> _THE DATA_:
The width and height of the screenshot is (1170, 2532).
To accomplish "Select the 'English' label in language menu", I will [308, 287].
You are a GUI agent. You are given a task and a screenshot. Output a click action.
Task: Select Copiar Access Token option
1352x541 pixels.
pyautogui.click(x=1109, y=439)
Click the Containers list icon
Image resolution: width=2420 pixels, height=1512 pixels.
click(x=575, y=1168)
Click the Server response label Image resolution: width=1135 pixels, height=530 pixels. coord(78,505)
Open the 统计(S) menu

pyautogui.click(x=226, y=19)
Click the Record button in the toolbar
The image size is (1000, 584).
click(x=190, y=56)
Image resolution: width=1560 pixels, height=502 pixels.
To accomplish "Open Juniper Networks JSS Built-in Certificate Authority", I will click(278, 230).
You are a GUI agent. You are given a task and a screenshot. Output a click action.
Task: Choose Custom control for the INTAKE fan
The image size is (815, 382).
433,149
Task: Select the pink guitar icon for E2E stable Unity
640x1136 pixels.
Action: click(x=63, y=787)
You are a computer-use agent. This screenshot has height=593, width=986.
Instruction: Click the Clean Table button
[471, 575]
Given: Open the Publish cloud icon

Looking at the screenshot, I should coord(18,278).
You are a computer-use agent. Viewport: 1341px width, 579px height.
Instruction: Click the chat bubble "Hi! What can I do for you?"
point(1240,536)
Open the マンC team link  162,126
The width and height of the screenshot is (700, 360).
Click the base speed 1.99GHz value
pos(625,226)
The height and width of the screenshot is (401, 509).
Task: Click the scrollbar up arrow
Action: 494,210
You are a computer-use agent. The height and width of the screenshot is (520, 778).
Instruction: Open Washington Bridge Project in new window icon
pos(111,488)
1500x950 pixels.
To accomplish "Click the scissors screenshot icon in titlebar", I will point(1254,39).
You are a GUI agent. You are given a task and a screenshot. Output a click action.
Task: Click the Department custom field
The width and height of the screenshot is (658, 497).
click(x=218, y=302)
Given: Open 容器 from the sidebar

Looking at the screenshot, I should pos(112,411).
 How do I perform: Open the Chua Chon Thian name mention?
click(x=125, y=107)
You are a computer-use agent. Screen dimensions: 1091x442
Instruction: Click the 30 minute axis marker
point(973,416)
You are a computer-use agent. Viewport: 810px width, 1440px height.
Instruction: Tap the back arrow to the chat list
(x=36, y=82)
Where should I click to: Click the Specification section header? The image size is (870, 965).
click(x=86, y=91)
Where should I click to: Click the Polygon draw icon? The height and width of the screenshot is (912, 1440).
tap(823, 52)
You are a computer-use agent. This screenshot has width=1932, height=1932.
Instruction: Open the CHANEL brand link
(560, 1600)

> _PROMPT_:
Repeat the whole listing, keeping every word exact.

> _ANSWER TO THE EXERCISE_:
The width and height of the screenshot is (1170, 2532).
To accomplish "Select the 'English' label in language menu", I will [308, 287].
You are a GUI agent. You are given a task and a screenshot. Output a click action.
Task: Select Copiar Access Token option
1352x541 pixels.
pyautogui.click(x=1109, y=439)
Click the Containers list icon
Image resolution: width=2420 pixels, height=1512 pixels.
click(x=575, y=1168)
Click the Server response label Image resolution: width=1135 pixels, height=530 pixels. coord(78,505)
Open the 统计(S) menu

pyautogui.click(x=226, y=19)
Click the Record button in the toolbar
The image size is (1000, 584).
click(x=190, y=56)
Image resolution: width=1560 pixels, height=502 pixels.
To accomplish "Open Juniper Networks JSS Built-in Certificate Authority", I will click(278, 230).
You are a GUI agent. You are given a task and a screenshot. Output a click action.
Task: Choose Custom control for the INTAKE fan
The image size is (815, 382).
433,149
Task: Select the pink guitar icon for E2E stable Unity
640x1136 pixels.
Action: click(x=63, y=787)
You are a computer-use agent. This screenshot has height=593, width=986.
Instruction: Click the Clean Table button
[471, 575]
Given: Open the Publish cloud icon

Looking at the screenshot, I should coord(18,278).
You are a computer-use agent. Viewport: 1341px width, 579px height.
Instruction: Click the chat bubble "Hi! What can I do for you?"
point(1240,536)
Open the マンC team link  162,126
The width and height of the screenshot is (700, 360).
Click the base speed 1.99GHz value
pos(625,226)
The height and width of the screenshot is (401, 509).
Task: Click the scrollbar up arrow
Action: 494,210
You are a computer-use agent. The height and width of the screenshot is (520, 778).
Instruction: Open Washington Bridge Project in new window icon
pos(111,488)
1500x950 pixels.
To accomplish "Click the scissors screenshot icon in titlebar", I will point(1254,39).
You are a GUI agent. You are given a task and a screenshot. Output a click action.
Task: Click the Department custom field
The width and height of the screenshot is (658, 497).
click(x=218, y=302)
Given: Open 容器 from the sidebar

Looking at the screenshot, I should pos(112,411).
 How do I perform: Open the Chua Chon Thian name mention?
click(x=125, y=107)
You are a computer-use agent. Screen dimensions: 1091x442
Instruction: Click the 30 minute axis marker
point(973,416)
You are a computer-use agent. Viewport: 810px width, 1440px height.
Instruction: Tap the back arrow to the chat list
(x=36, y=82)
Where should I click to: Click the Specification section header? The image size is (870, 965).
click(x=86, y=91)
Where should I click to: Click the Polygon draw icon? The height and width of the screenshot is (912, 1440).
tap(823, 52)
You are a computer-use agent. This screenshot has width=1932, height=1932.
Instruction: Open the CHANEL brand link
(560, 1600)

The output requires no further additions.